By Monday, comment on at least two of your classmates’ submissions. Your replies to classmates should be at least a paragraph in length and made with an eye to expand, clarify, defend, and/or refine their thoughts. Consider asking questions to further meaningful conversation. Be clear and concise, referring to specific ideas and words from your classmates’ postings. Participation must be completed by the end of the first week to earn credit.
Post a response of at least 150-200 words, focusing on the elements below.
Remember to provide evidence for your claims in the form of quoted passages from the poem. Quotations, paraphrases, and summaries should be cited according to APA rules of style, including in-text and reference citations. Quoted material should not exceed 25% of the document.
Use the APA Citation Helper resource for properly citing resources.
Post directly to the discussion; do not attach a document. Make sure you check spelling and grammar, and use APA style for citations.

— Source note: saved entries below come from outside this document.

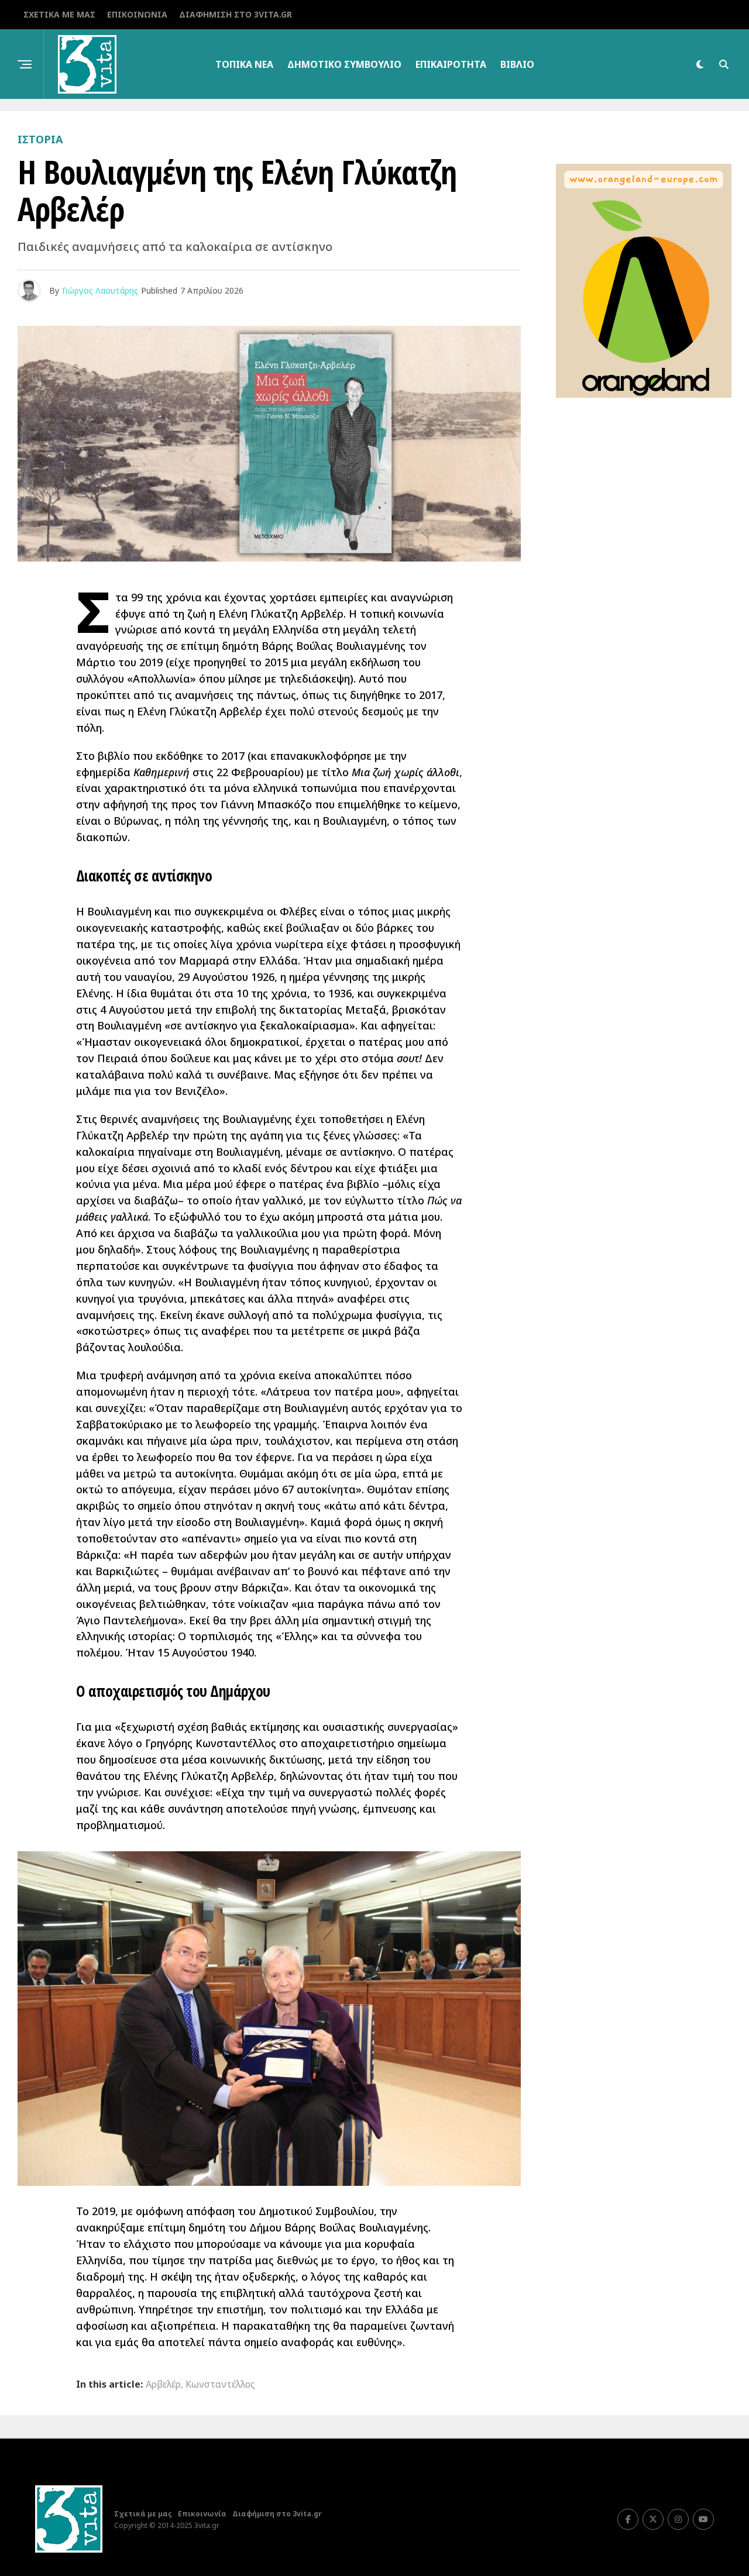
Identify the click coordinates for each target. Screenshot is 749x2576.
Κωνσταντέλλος (220, 2384)
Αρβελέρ (163, 2384)
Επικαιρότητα (450, 64)
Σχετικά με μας (59, 14)
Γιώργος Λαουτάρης (100, 290)
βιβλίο (517, 64)
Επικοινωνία (137, 14)
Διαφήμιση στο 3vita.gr (235, 14)
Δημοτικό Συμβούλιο (344, 64)
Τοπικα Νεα (244, 64)
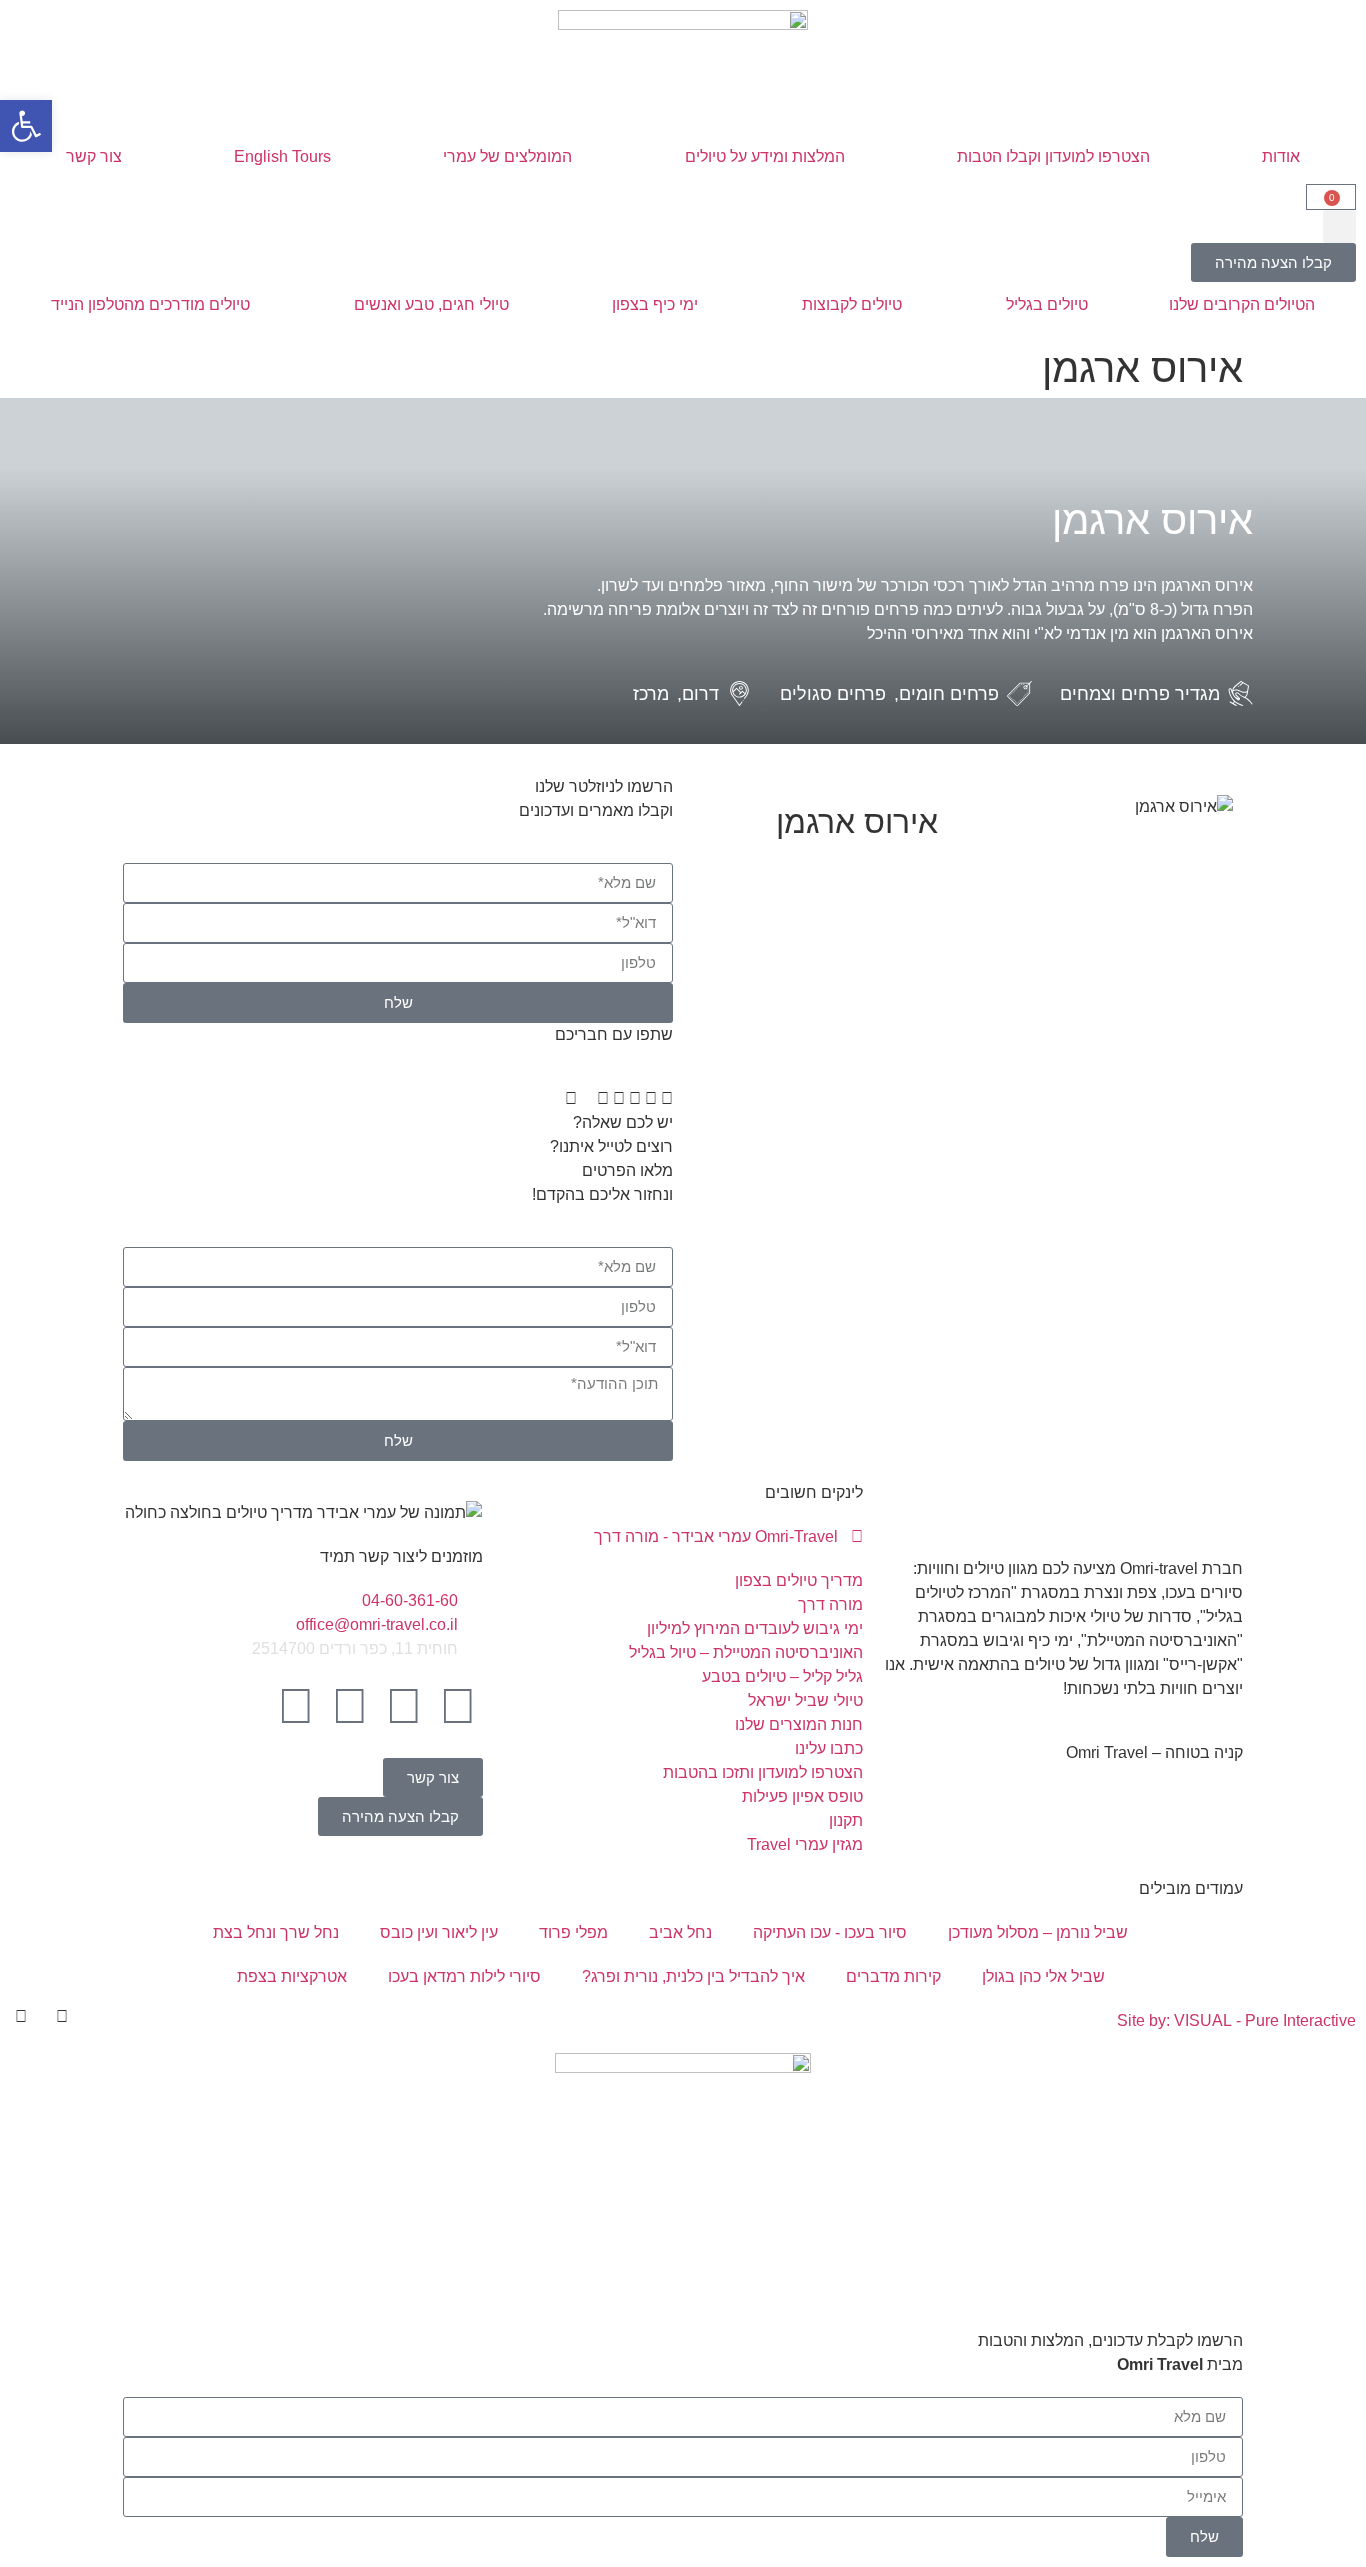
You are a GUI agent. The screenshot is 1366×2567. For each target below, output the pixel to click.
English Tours (282, 156)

Students often ask to see a model of what is expected, so here is an example post:
“The Oven Bird” is a sonnet by Robert Frost, and the poem focuses on a bird that sings a sad song about death and loss. Some of the key images include variations on singing, the seasons, and foliage, such as leaves and flowers. The following lines illustrate the use of these images: “He says that leaves are old and that for flowers/Mid-summer is to spring as one to ten/He says the early petal-fall is past/When pear and cherry bloom went down in showers” (Frost, 2016, Lines 4-7). The images in the poem work together to tell a story about the oven bird, which has a loud, discordant song that “makes the solid tree trunks sound again” (Frost, 2016, Line 3). The bird sings about having lost its first set of young to predators, and now the bird must learn to go on living with great loss. The sad yet brave feeling of the poem is summed up in the final couplet: “The question that he frames in all but words/Is what to make of a diminished thing” (Frost, 2016, Lines 13-14).
Frost, R. (2016). The oven bird. In L.G. Kirszner & S.R. Mandell (Eds.), Compact Literature: Reading, Reacting, Writing [VitalSource digital version] (p. 123). Boston: Cengage.